- State Quarry, Iowa Men's Reformatory
- U.S. National Register of Historic Places
- U.S. Historic district
- Location: Unnamed road along the eastern side of Buffalo Creek northwest of Anamosa
- Coordinates: 42°07′23″N 91°19′08″W﻿ / ﻿42.12306°N 91.31889°W
- Area: 18 acres (7.3 ha)
- Built: 1905-1942
- Architectural style: Romanesque Revival
- MPS: Municipal, County and State Corrections Properties MPS
- NRHP reference No.: 92001666
- Added to NRHP: December 18, 1992

= State Quarry, Iowa Men's Reformatory =

The State Quarry, Iowa Men's Reformatory is a nationally recognized historic district located northwest of Anamosa, Iowa, United States. It was listed on the National Register of Historic Places in 1992. At the time of its nomination the district consisted of five resources, including three contributing buildings, one contributing site, and one contributing structure. This was the second quarry operated by the Anamosa prison. The first was opened in 1872 near Stone City in 1872, and it was exhausted by 1877. They acquired two 40 acre parcels here in 1878 and another the following year. The stone quarried and dressed on site by the prisoners was used to build the prison and sold to other government agencies in the state for their building purposes. None of the stone was placed on the open market. The Chicago and North Western Railroad provided a connection to transport the materials. The last of the usable building stone was quarried in 1915, when they shifted to crushed gravel. The quarry remained in operation until 1943.

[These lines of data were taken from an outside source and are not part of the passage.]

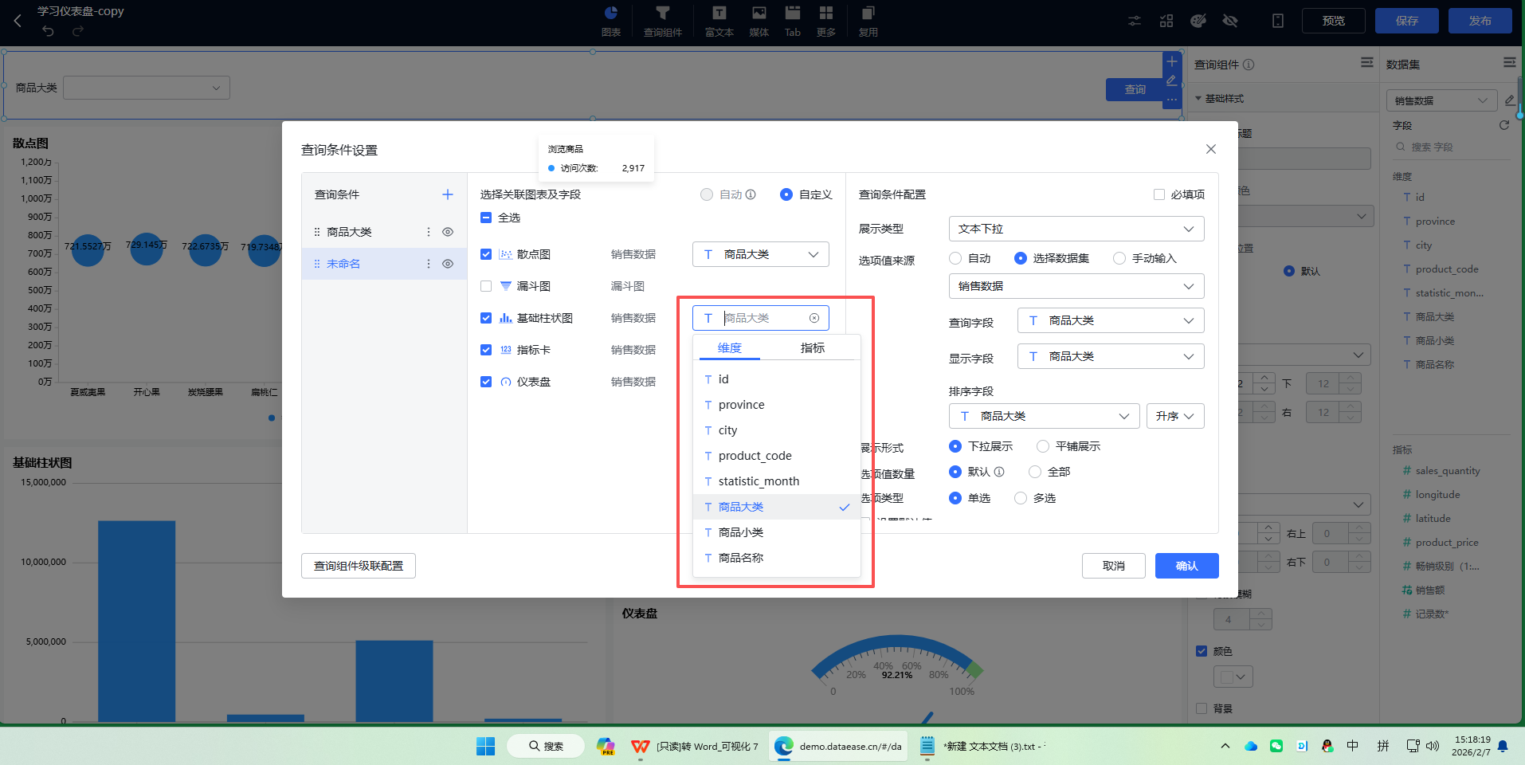Viewport: 1525px width, 765px height.
Task: Insert media via the 媒体 icon
Action: [758, 21]
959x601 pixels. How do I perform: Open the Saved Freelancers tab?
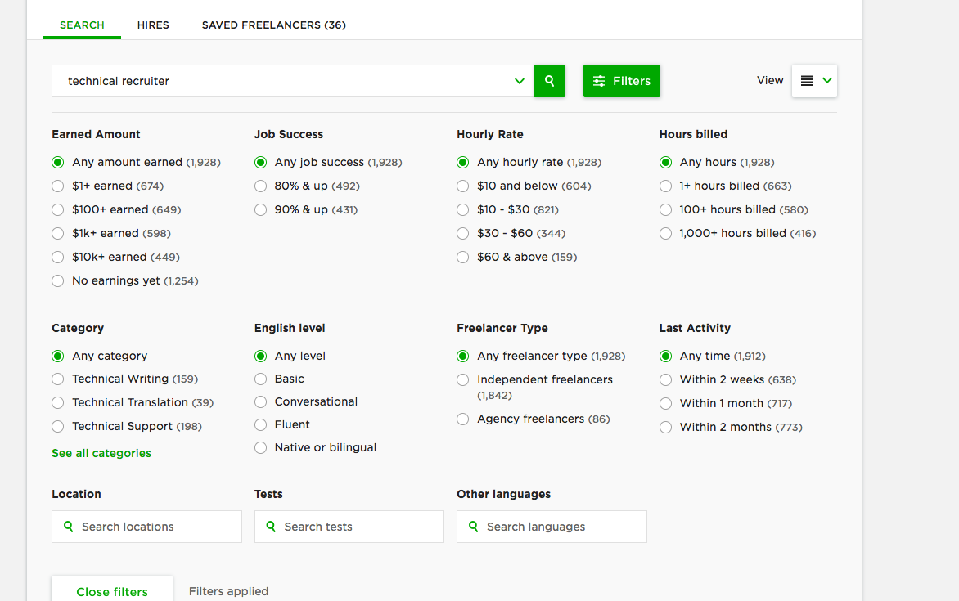tap(273, 25)
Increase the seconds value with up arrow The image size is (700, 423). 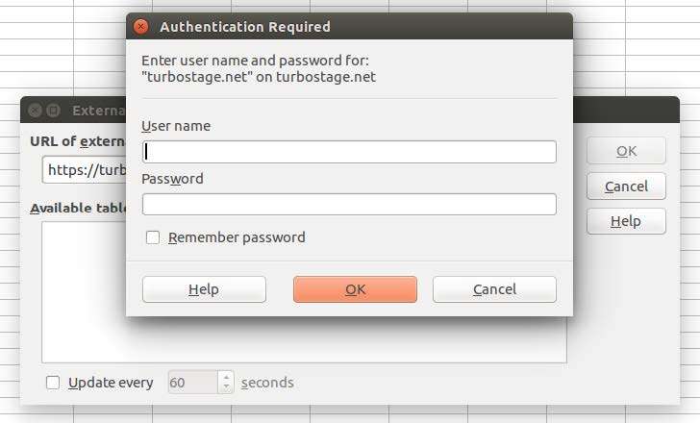click(x=226, y=377)
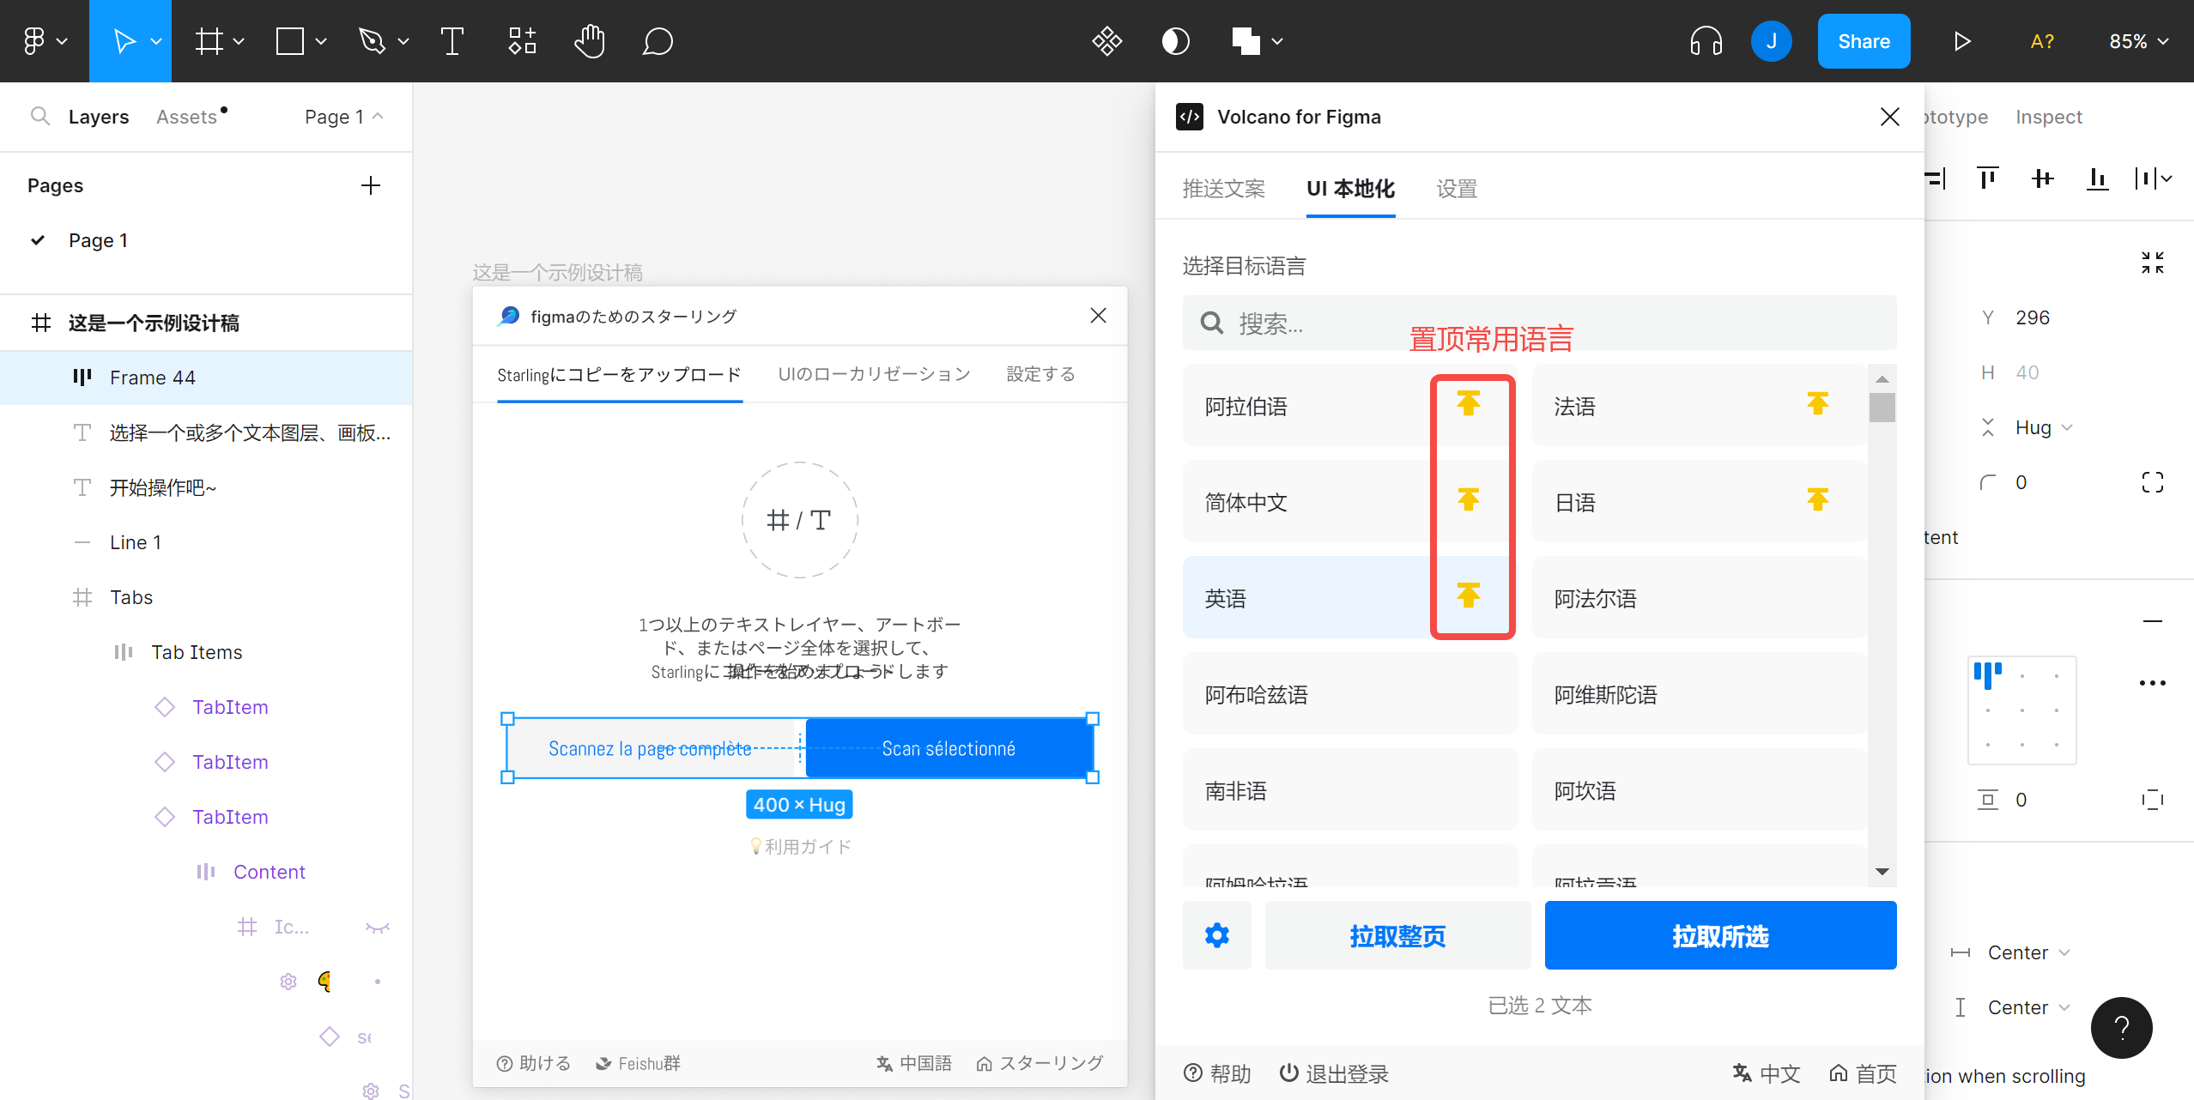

The historic buildings were built between 1904 and 1938. They are all stone structures built in a simplified Romanesque Revival style. The influence of the style is found in the "heavy massing, texture of the stone, and the window, door, and corner treatments." The buildings were built for the following uses: dining hall (1905), tool house (1905), and the scale house (1938). The Pratt truss bridge across Buffalo Creek, the contributing structure, was built in 1912.